British travel giant Thomas Cook declared bankruptcy today after failing to reach a last-ditch rescue deal. The collapse triggers the UK’s biggest repatriation since World War II to bring back stranded passengers.

The 178 year old operator had been desperately seeking a 200 million pound (US$250 million, 227 million Euros) bailout from private investors to save it from collapse.

“Despite considerable efforts, those discussions have not resulted in agreement between the company’s stakeholders and proposed new money providers.”

“The company’s board has therefore concluded that it had no choice but to take steps to enter into compulsory liquidation with immediate effect.”

The government says it has already hired planes to fly home an estimated 150,000 holidaymakers to the UK, in an operation starting today.

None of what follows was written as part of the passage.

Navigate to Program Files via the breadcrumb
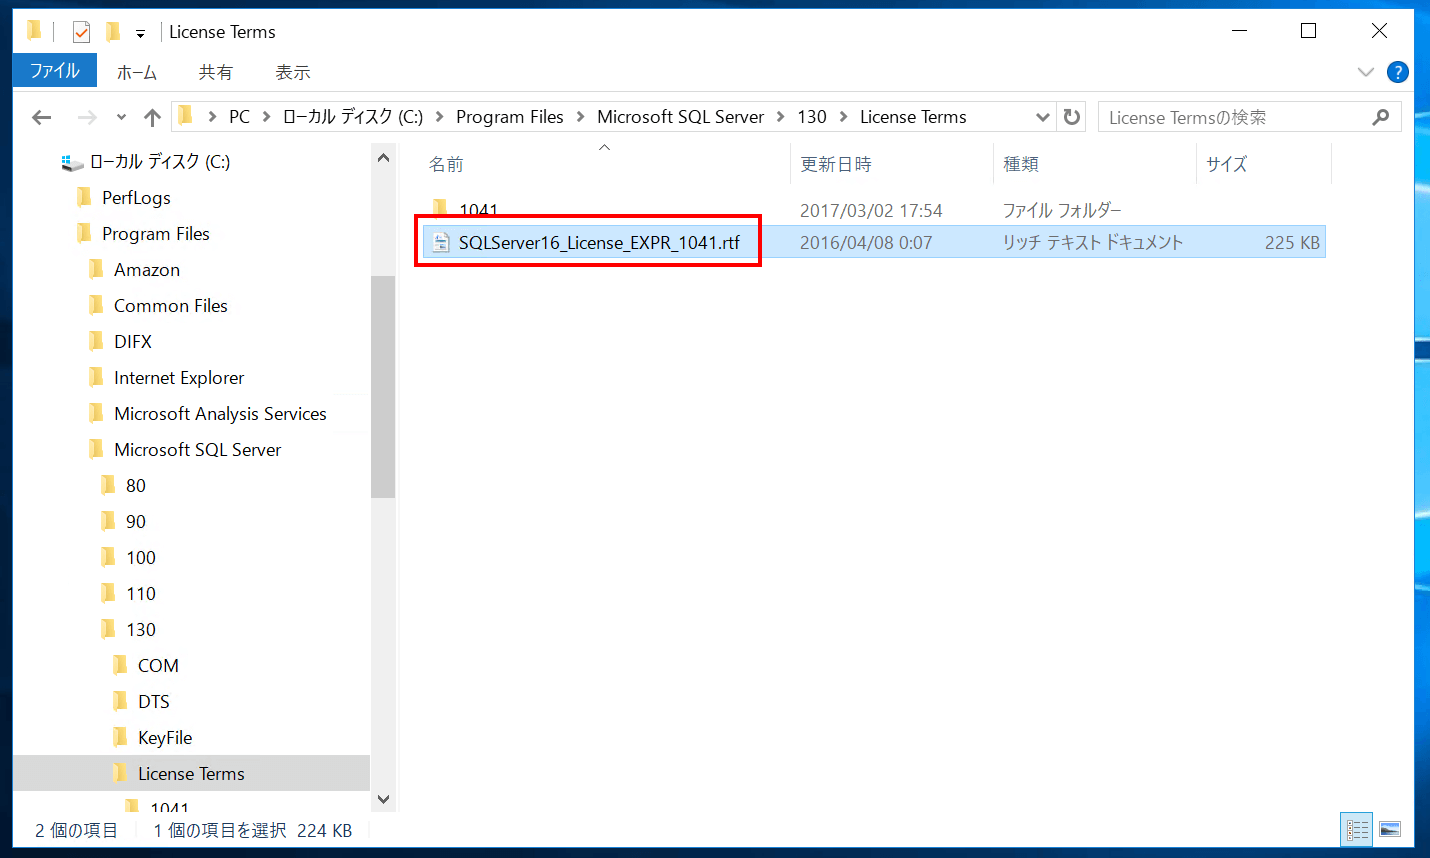 (510, 116)
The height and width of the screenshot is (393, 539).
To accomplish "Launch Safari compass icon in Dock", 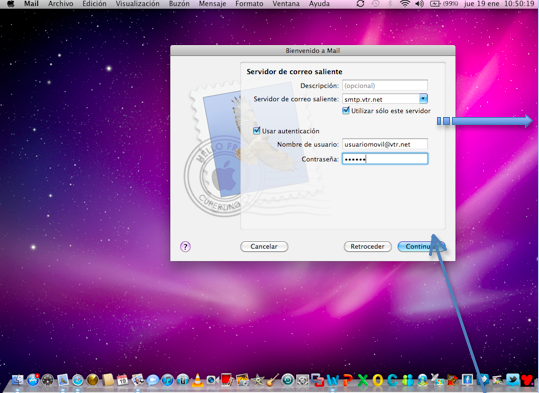I will (x=78, y=380).
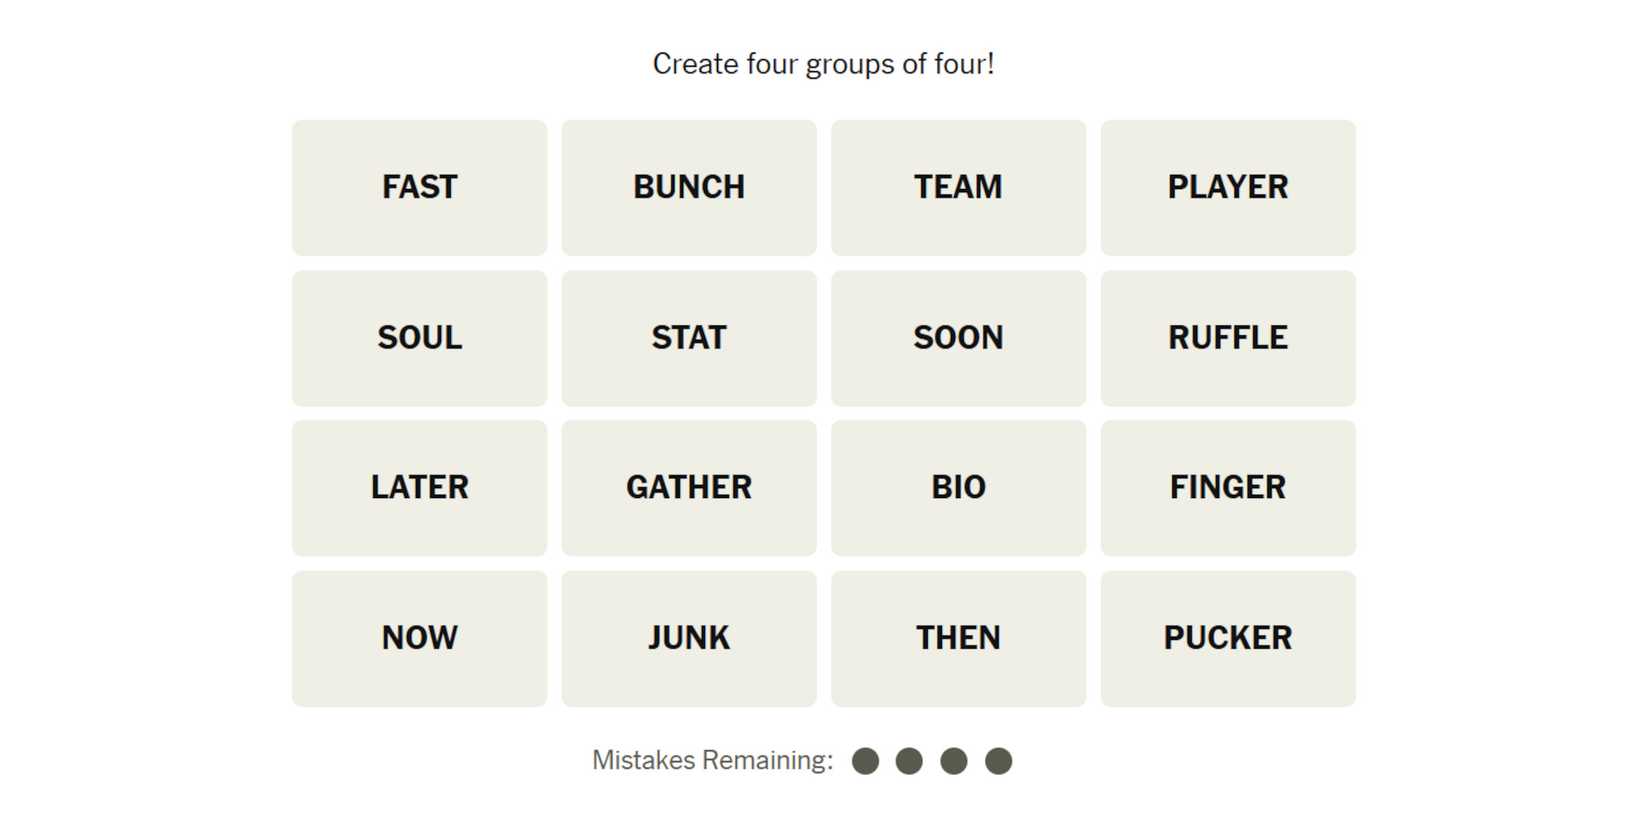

In Thailand there are also “probably a few thousand” holidaymakers as local operators assess the challenge of getting British holiday-makers in Thailand back to the UK. A Thai-based hotelier told The Thaiger this morning that the collapse will be catastrophic for the UK holiday market and will impact Thai bookings from the British, especially over the forthcoming Christmas and New Year season.

“There are many hotels with long-term contracts with Thomas Cook, but those bookings will now fall through. It’s not good for tourism in Thailand that has been so popular for British tourists for twenty years.”

Following the collapse of Thomas Cook and the cancellation of all its flights, the UK Transport Secretary Grant Shapps has announced that the government and UK Civil Aviation Authority hired dozens of charter planes to fly customers home free of charge,” a separate statement said, describing it as the largest repatriation in peacetime history.

“All customers currently abroad with Thomas Cook who are booked to return to the UK over the next two weeks will be brought home as close as possible to their booked return date.”

Thomas Cook chief executive Peter Fankhauser called it a “deeply sad day”.

“It is a matter of profound regret to me and the rest of the board that we were not successful,” he said.

“This marks a deeply sad day for the company which pioneered package holidays and made travel possible for millions of people around the world,” he added in the group’s statement.

22,000 jobs

The firm’s creditors held marathon meetings yesterday to try and work out a deal, followed by a meeting of the board of directors. Reports said a collapse of the group would mean the repatriation of 600,000 tourists, including around 150,000 seeking government help returning to the UK.

Two years ago, the collapse of Monarch Airlines prompted the British government to take emergency action to return 110,000 stranded passengers, costing taxpayers some £60 million on hiring planes. As well as the grounding of its planes, Thomas Cook has been forced to shut travel agencies, leaving the group’s 22,000 global employees – 9,000 of whom are in Britain – out of a job.

Holidaymakers had already reported problems, with guests at a hotel in Tunisia owed money by Thomas Cook being asked for extra money before being allowed to leave, according to a tourist interviewed by AFP.

Chinese peer Fosun, which was already the biggest shareholder in Thomas Cook, agreed last month to inject £450 million into the business as part of an initial £900 million rescue package.

In return, the Hong Kong-listed conglomerate acquired a 75% stake in Thomas Cook’s tour operating division and 25% of its airline unit.

Thomas Cook in May revealed that first-half losses widened on a major write-down, caused in part by Brexit uncertainty that delayed summer holiday bookings. The group, which has around 600 stores across the UK, has also come under pressure from fierce online competition.

Cabinet maker Thomas Cook created the travel firm in 1841 to carry temperance supporters by train between British cities. It soon began arranging foreign trips, being the first operator to take British travellers on escorted visits to Europe in 1855, to the United States in 1866 and on a round-the-world trips in 1872. The company was also a pioneer in introducing “circular note” – products that would later become traveler’s cheques.